Set task 1 ->
Decide whether each statement agrees with the account of the bus accident below, answering yes or no and quoting the deciding words of the account: (a) the bus struck a mountain before it fell into the ditch; (b) a police officer first reported the accident; (c) roads in rural parts of the area are in poor condition.
Set task 2 ->
Set down, word for word, everything in the account of the bus accident below from "Five injured were" down to "roads are dilapidated.".

On 3 November 2021, a 40-seater bus heading to Rawalpindi carrying more than 30 passengers fell into a ditch in Pallandri, Sudhanoti District, Azad Jammu and Kashmir killed at least 23 people, including women and children and seven others were injured.

The bus had started its journey from Tehsil Headquarters Baloch and after a difficult 7 km journey, the vehicle had a technical problem. The bus first collided with a mountain on the left side of the road and then suddenly turned and fell into a ditch more than 500 meters deep. A man selling pakoras near the scene, saw the bus fall and by phone alerted the religious leader of the Majhiari village about 2 km from Baloch. They announced this to the speaker, the religious leader called on the locals to launch a rescue operation to help the victims.

Five injured were shifted to Kotli district while three others have been shifted to Baloch Health Center. One of the injured succumbed to his injuries. On the occasion, PML-N leader and former Azad Jammu and Kashmir Minister Sardar Farooq Ahmed Tahir also reached the spot along with rescue teams. Accidents are common in the area, especially in rural areas, where roads are dilapidated.

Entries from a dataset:
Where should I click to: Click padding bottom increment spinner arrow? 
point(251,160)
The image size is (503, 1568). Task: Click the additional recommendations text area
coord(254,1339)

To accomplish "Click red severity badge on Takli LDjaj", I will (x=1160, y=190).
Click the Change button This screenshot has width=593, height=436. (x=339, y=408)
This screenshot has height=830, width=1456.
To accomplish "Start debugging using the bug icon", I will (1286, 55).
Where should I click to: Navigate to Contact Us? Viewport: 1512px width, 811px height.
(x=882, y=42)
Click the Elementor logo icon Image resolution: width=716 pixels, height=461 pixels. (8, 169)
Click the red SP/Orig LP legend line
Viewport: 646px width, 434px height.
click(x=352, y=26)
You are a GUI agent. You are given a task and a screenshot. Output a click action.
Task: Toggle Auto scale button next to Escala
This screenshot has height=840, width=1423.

Task solution 1 ->
(a) Yes: "The bus first collided with a mountain on the left side of the road and then suddenly turned and fell into a ditch more than 500 meters deep."
(b) No: "A man selling pakoras near the scene, saw the bus fall and by phone alerted the religious leader of the Majhiari village"
(c) Yes: "especially in rural areas, where roads are dilapidated."

Task solution 2 ->
Five injured were shifted to Kotli district while three others have been shifted to Baloch Health Center. One of the injured succumbed to his injuries. On the occasion, PML-N leader and former Azad Jammu and Kashmir Minister Sardar Farooq Ahmed Tahir also reached the spot along with rescue teams. Accidents are common in the area, especially in rural areas, where roads are dilapidated.